C’est la douzième livraison, en ce douzième jour de juin. Prétexte à digresser sur ce nombre «Roambinifolo» (douze) qui tient une si grande place dans notre Culture.
Les dernières volontés du roi Andrianampoinimerina, alors qu’il sentait proche la fin, en 1810, mettent particulièrement en valeur ce nombre «Roambinifolo», surtout que William Edward, Missionnaire de la London Misionary Society, qui les a éditées, y a adjoint une précieuse notule. Le roi, qui avait gagné le surnom de «Ny Ombalahibemaso» (taureau-aux-grands-yeux), y évoque ses ancêtres royaux depuis Andriamasinavalona (lequel avait «tourné le dos» un siècle plus tôt) en invoquant les Douze-qui-ont-régné.

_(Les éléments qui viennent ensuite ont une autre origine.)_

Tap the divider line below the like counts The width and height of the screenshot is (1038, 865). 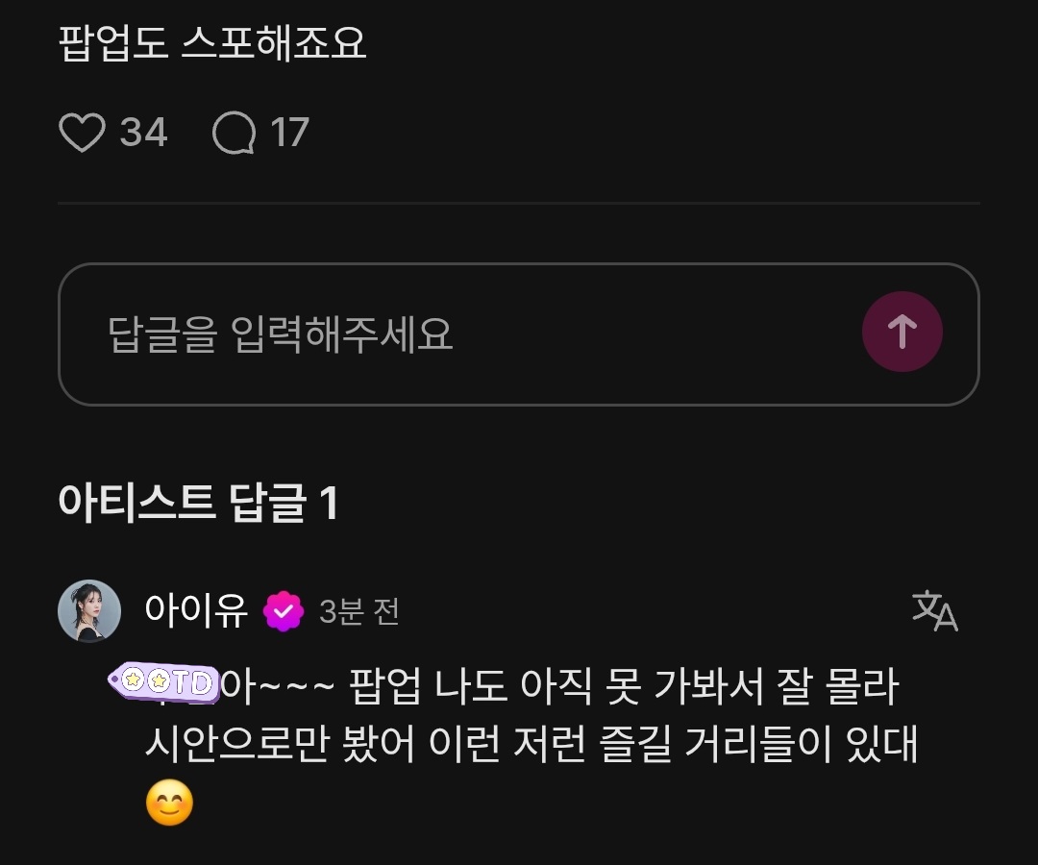click(x=518, y=203)
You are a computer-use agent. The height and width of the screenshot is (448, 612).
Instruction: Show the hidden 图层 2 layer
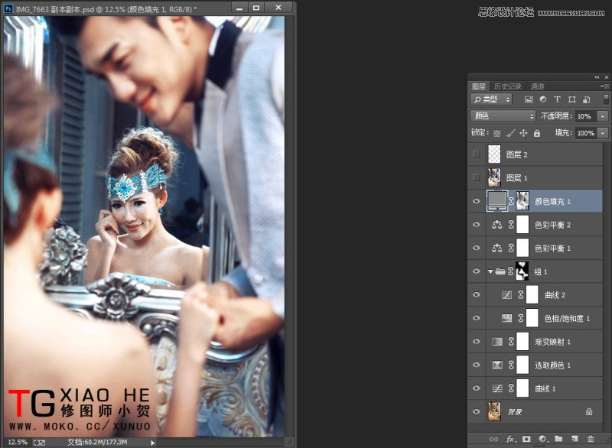click(477, 154)
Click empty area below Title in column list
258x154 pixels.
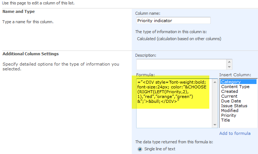click(236, 125)
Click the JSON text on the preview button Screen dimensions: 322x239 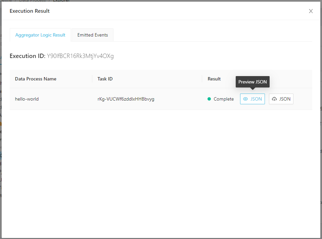256,99
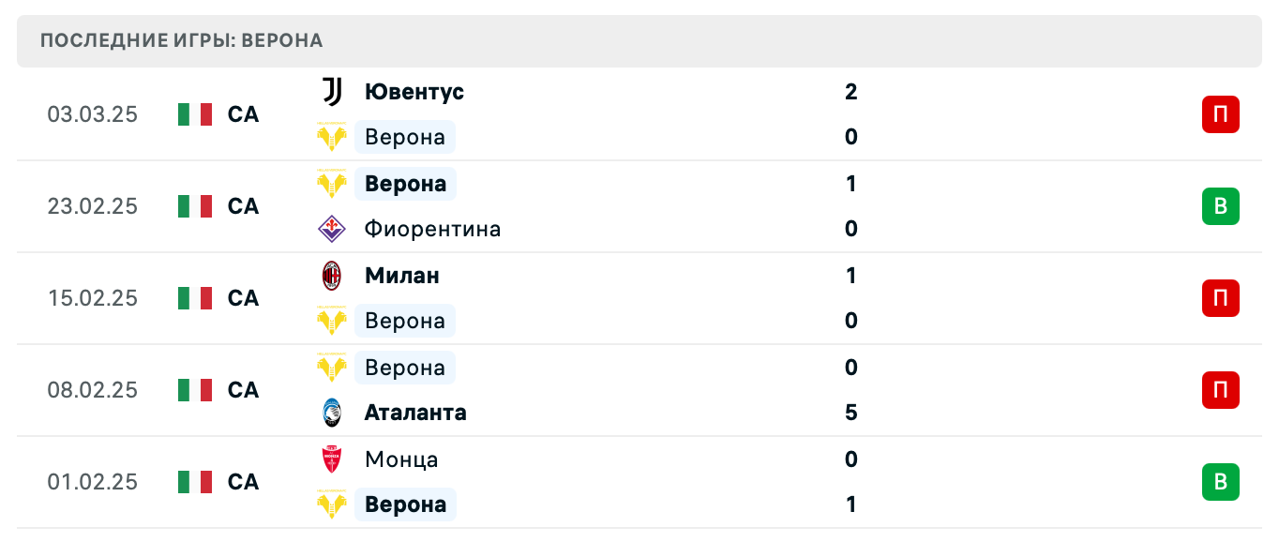Open the Монца team page
Viewport: 1279px width, 542px height.
coord(399,459)
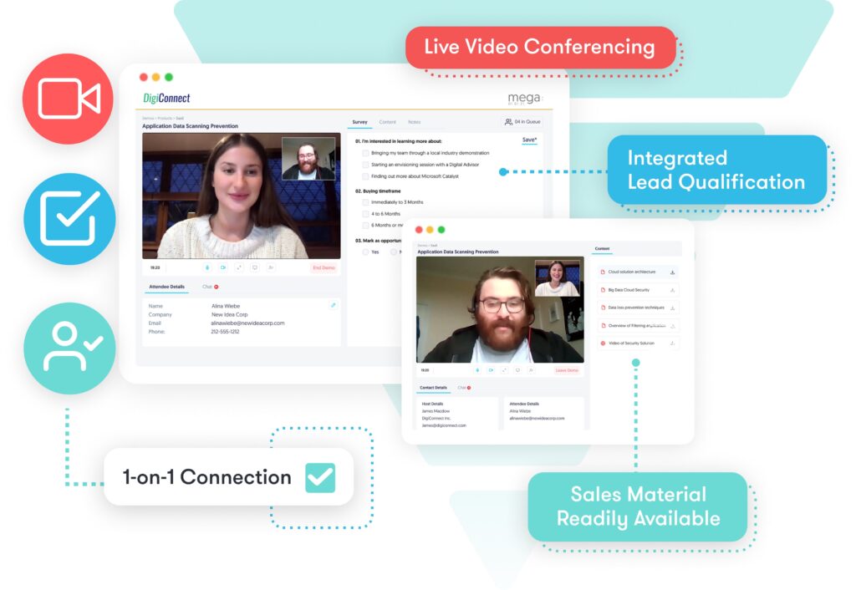Mute the microphone in the End Demo window
Screen dimensions: 856x590
click(x=208, y=267)
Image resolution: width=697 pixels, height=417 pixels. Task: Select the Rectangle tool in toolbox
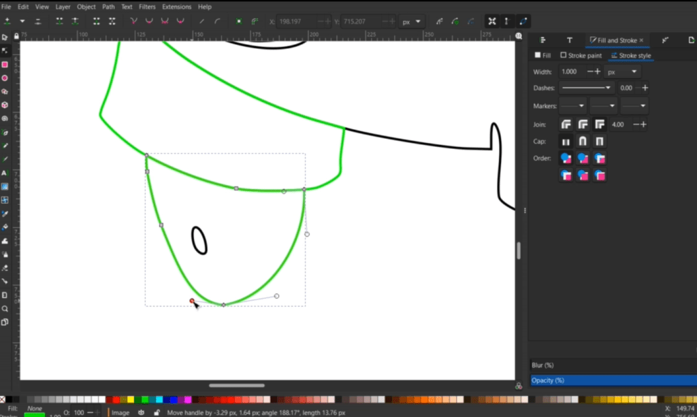[5, 65]
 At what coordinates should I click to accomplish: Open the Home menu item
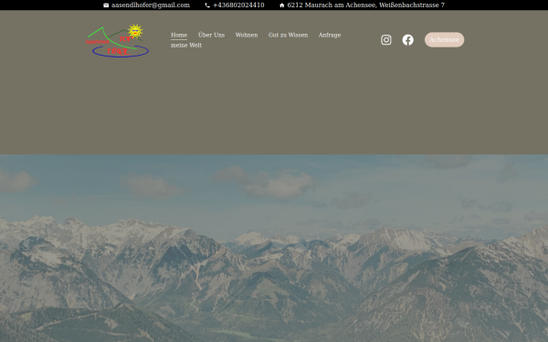point(179,35)
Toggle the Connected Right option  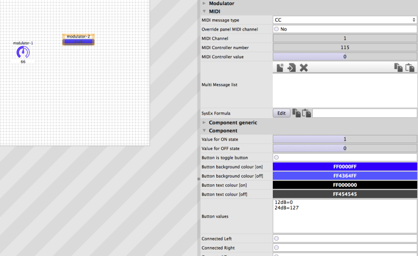point(276,248)
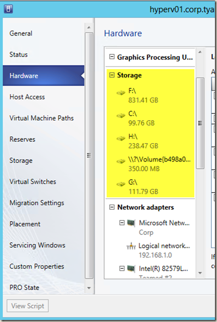Collapse the Microsoft Network adapter node

point(122,222)
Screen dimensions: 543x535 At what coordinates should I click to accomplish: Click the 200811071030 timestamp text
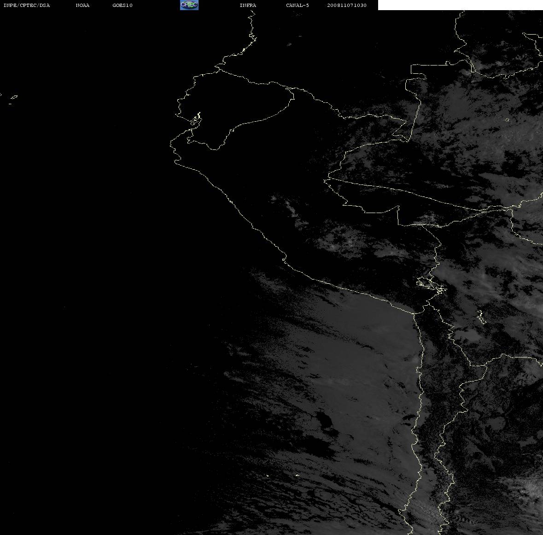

Et W.E. Williams de préciser qu’il ne faut pas, dans les expressions consacrées «Roa Ambin’ny Folo Manjaka» (Les Douze-qui-ont-régné), «Roa Ambin’ny Folo Vavy» (Les Douze épouses royales), «Tendrombohitra Roa Ambin’ny Folo» (Les Douze collines sacrées), «Sampy Roa Ambin’ny Folo» (Les Douze idoles d’État), voir «Douze» comme une énumération comptable, mais bien comprendre «Roambinifolo» comme cachet de la chose royale.
Comment, dans ces conditions, arriver un jour à nous convaincre d’abandonner cette écriture «à l’envers» incompatible avec la graphie «à l’endroit» d’un écran de machine à calculer : «folo roa amby» sonne si faux surtout parce qu’il attente à une sacralité euphonique associée à une légitimité historique.
«Je vous salue (aussi), montagnes éternelles / immuables témoins de notre âge aboli», déclame Jean-Joseph Rabearivelo. C’est une civilisation qui s’écroule, l’âge étant déjà aboli, et les témoins de moins en moins immuables : dans une absurdité sans nom, nous arasons nos «montagnes éternelles» pour en remblayer les rizières. Et la plaie est d’autant plus douloureuse quand les bulldozers laissent un «lavaka» à vif, comme au pied de la colline d’Ambohidava, ancien fief d’Andriamambavola, un des «Roambinifolo» qui aidèrent Andrianampoinimerina à «faire» l’Imerina.
Les «Douze Collines» font l’Imerina. Pourtant, au pied d’Iharanandriana, j’aperçois des griffures sacrilèges que personne ne semble voir depuis la RN7 vers Ambatolampy et Antsirabe. Si les textes et codes n’impressionnent plus personne, l’instauration d’un «fady» (tabou) dûment protégé par un «ozona» (malédiction) pourrait protéger la Culture par la Culture.